Je pense que le futur de Dostoïevski est devant nous. Il n’est pas encore vraiment entré dans la vie des gens. Pour l’instant tout le monde essaie de le faire entrer dans le cadre du roman monologique, on cherche une vision du monde unique, etc. Ce n’est pas là qu’est la force de Dostoïevski. Il est le premier à avoir compris les gens de l’époque moderne, il a compris que la vérité ne tient pas dans une seule tête, que la vérité ne se dévoile que dans le dialogue inachevable, que l’homme et l’humanité sont intérieurement illimités.
— Convient-il d’adapter les œuvres de Dostoïevski à l’écran ou au théâtre ?
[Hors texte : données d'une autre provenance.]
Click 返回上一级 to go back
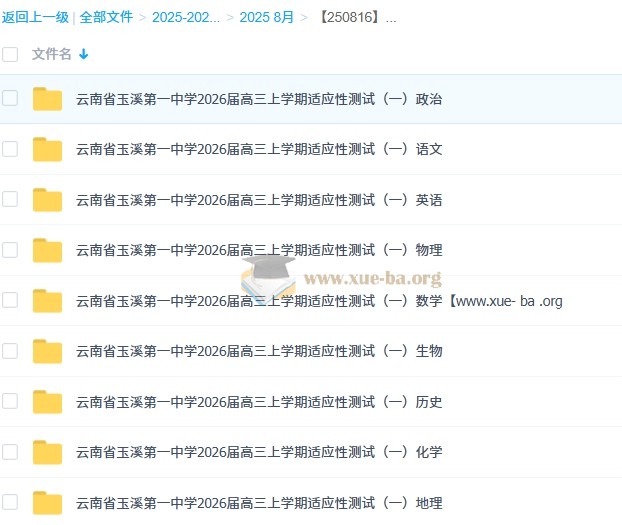This screenshot has width=622, height=525. [x=35, y=17]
— Il convient de le faire d’un point de vue publicitaire. En effet, Dostoïevski est somme toute peu connu du grand public. Qu’un film ne retienne que l’intrigue, il n’en restera pas moins que l’attention de quelqu’un sera attirée par Dostoïevski, et que, peut-être, il le lira. Mais adapter Dostoïevski au cinéma ou au théâtre est excessivement difficile. Il est impossible d’adapter dans son essence la polyphonie comme telle. C’est pourquoi le cinéma ou le théâtre ne donne à voir qu’un seul monde, et à partir d’un seul point de vue. Mais chez Dostoïevski il y a beaucoup de mondes à partir de différents points de vue. En France, par exemple, ils ont essayé de créer des drames qui ne soient pas limités par un lieu et une époque, non pas par la technique de la succession, mais comme une coexistence dans le même temps de mondes et de scènes différents. Pour l’instant ces recherches formelles ne sont pas allées plus loin. Sous ce rapport, Dostoïevski est le plus dur à adapter, et il est presque inadaptable. Mais il faut tourner des films ou monter des spectacles à partir de ses œuvres. Peut-être qu’une personne sur mille voudra le lire après avoir vu un tel film ou un tel spectacle. Et ayant lu ce roman, il lira ensuite d’autres œuvres de lui. Je considère cela d’un point de vue strictement pratique – il faut éveiller l’intérêt, forcer les gens à jeter un regard plus attentif sur Dostoïevski.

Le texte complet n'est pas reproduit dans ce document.